ところが不思議なことに、気温がマイナスに達した時、寒太郎は私の前から姿を消してしまった。「寒い」という単語すら、頭から消えてしまったかのようだった。代わりにでてきたのは、「爽」という一文字だった。たしかに、空気はひんやりしているし、ダウンジャケットを着ているから大丈夫だったことも確かなのだけど、目の前に広がる白樺林は日の光を浴び、雪もきらめいて、そこは穏やかな静寂さに包まれている。空気の質が軽くなったようだった。
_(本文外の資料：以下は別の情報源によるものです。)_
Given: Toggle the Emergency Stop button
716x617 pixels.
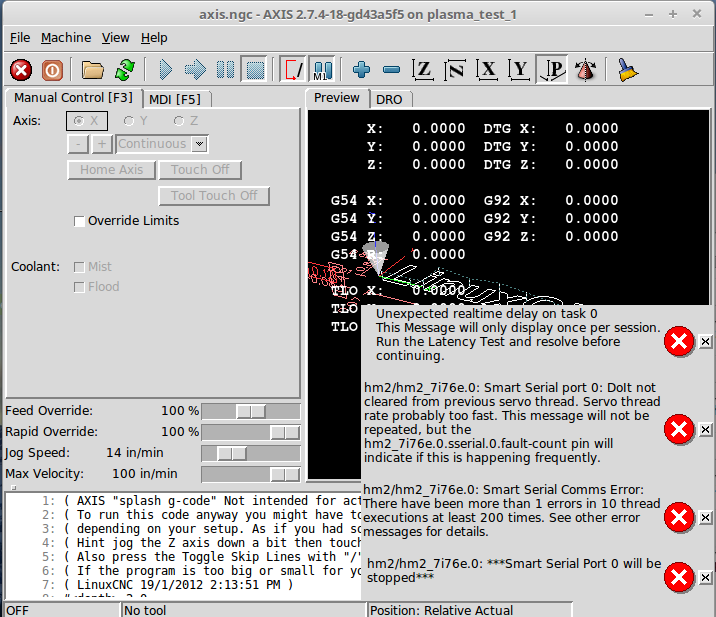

こういう日に散歩をすると、一本の白い道をどこまでも歩いていけるように思えた。そんな時、聞こえてくるのはヴィヴァルディの「四季」の冬の部分だ。気持ちが落ち着いて、どこまでも見渡せる空と雪の情景がそこにはあるようだった。寒いとばかり思っていた冬が、一歩足を踏み入れると色々な表情で待ってくれていた。
でもね、マイナス25度は・・・
けれど、マイナス気温も20度を超えると、大変です。
それは、日本の友達と北極圏のはじまりの地、ロバニエミへ旅をした時のこと。
一晩、寝台列車にゆられ、極北の地にたどり着いた。私たちを待っていたのは、生まれて始めての零下25度だった。
「寒い!」という言葉は吹き飛んでしまった。寒い以上に、寒い!のだ。
もしも、北海道や東北で生まれ育っていたなら、きっとあの寒さを表現する言葉を発せられたのかもしれない。
もう一つ、友達と笑いながら気づいたことは、「バビブベボ」が言えなくなったことだった。口が思うように動かなくなった。北の人々の言葉は、あまり口を動かさずにもいいようにできていると、誰かから聞いたことがある。真偽のほどは定かではないが、確かに気温があまりにも低いと顔の筋肉を動かすのも、なかなか大変なものだとその時は実感できた。
なので、ここはもちろん、一個人の勝手な解釈なのだけど、フィンランドの冬は
「-3度から-10度くらいが、一番気持ちがいいような・・・」気がする。
でも、きっとどこかに-20度が好きな人もきっといるはず。